One of the most well known cases regarding arbitration agreements in New Jersey is Atalese v. U.S. Legal Servs. Grp., L.P., 219 N.J. 430 (2014). In Atalese, the plaintiff previously entered into an agreement with a company for debt adjustment services. The written agreement between the parties included an arbitration clause. However, the arbitration clause did not clearly spell out that the signors were waiving their rights to seek relief in a judicial forum.

Things went south. When the plaintiff sued the company, the company asked the court to remove the case for arbitration, per the terms of the contract. After moving through the superior and appeals Courts, the Supreme Court ruled that “the absence of any language in the arbitration provision that plaintiff was waiving her statutory right to seek relief in a court of law renders the provision unenforceable.” This would seem to be a pretty big deal for future contracts.

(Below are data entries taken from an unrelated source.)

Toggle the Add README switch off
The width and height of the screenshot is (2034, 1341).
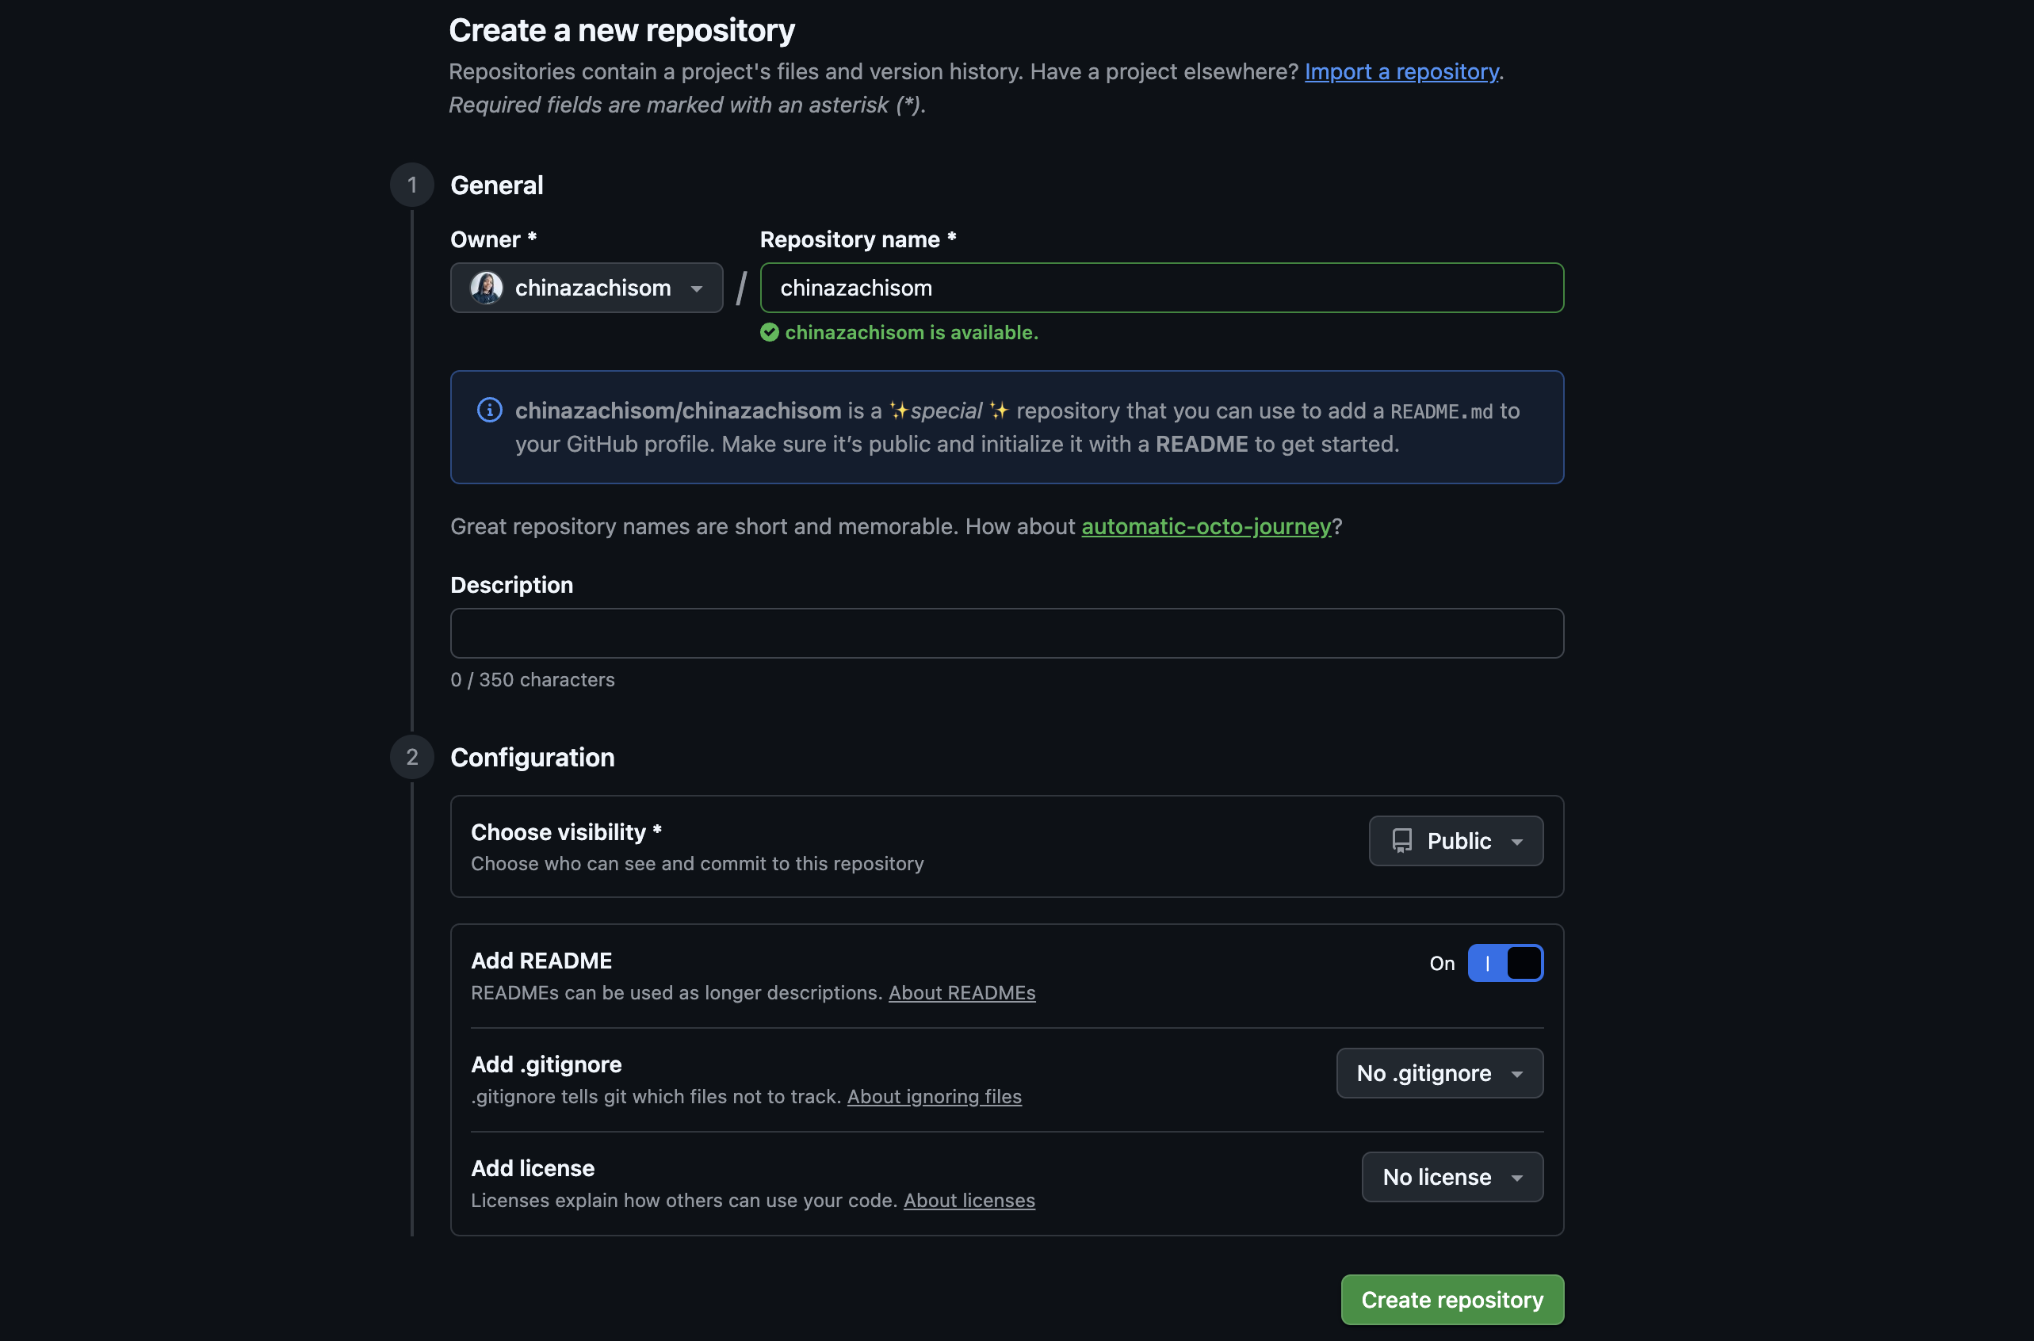[1505, 963]
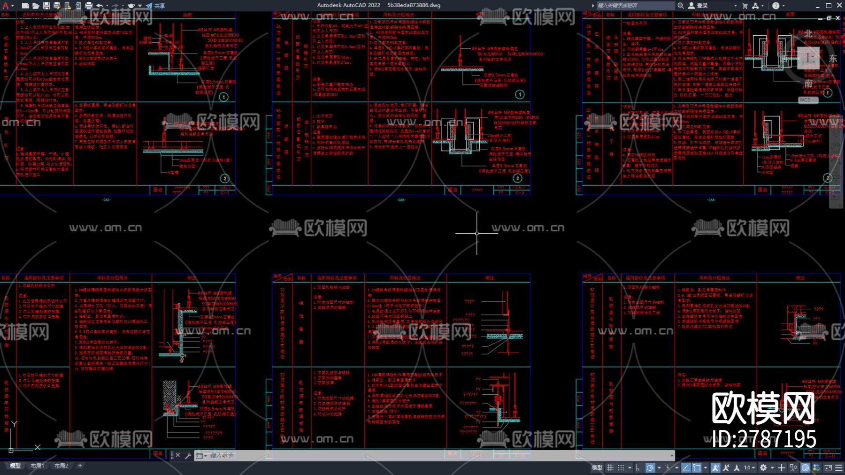
Task: Click the New drawing icon
Action: (x=25, y=6)
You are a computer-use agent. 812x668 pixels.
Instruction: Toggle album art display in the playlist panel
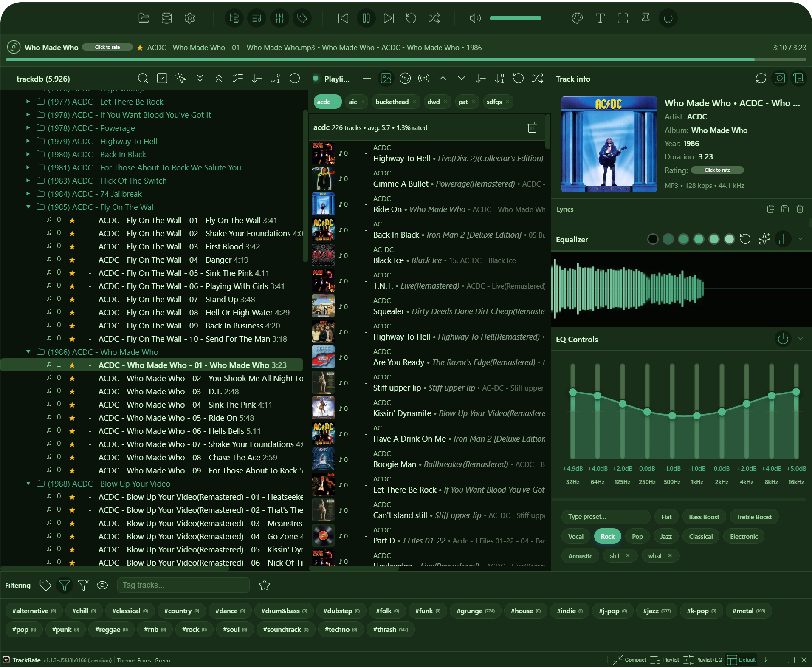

However, subsequent court decisions have greatly reduced the practical effect of Atalese. An excellent summary of the case law is presented in Gold Mine Jewelry Shoppes, Inc. v. Copenhagen, 240 F. Supp. 3d 391 (E.D.N.C. 2017). In Gold Mine, the Court explains that Atalese is applicable only to consumer and employment contracts. The reasoning is this: in consumer and employment contracts, the consumer or employee is at a disadvantage in bargaining power, and cannot be expected to review the contract in great detail. Therefore, courts apply more stringency in informing the consumer of the arbitration terms.  By contrast, in commercial transactions, the contract is typically negotiated at arm’s length and entered into by two sophisticated commercial entities, who are expected to review and understand the terms of their contract before signing it.

Large companies have updated their contracts, and contracts between businesses aren’t covered by Atalese. In effect, all Atalese has accomplished is to make large companies and employers add a few lines to their standard contracts.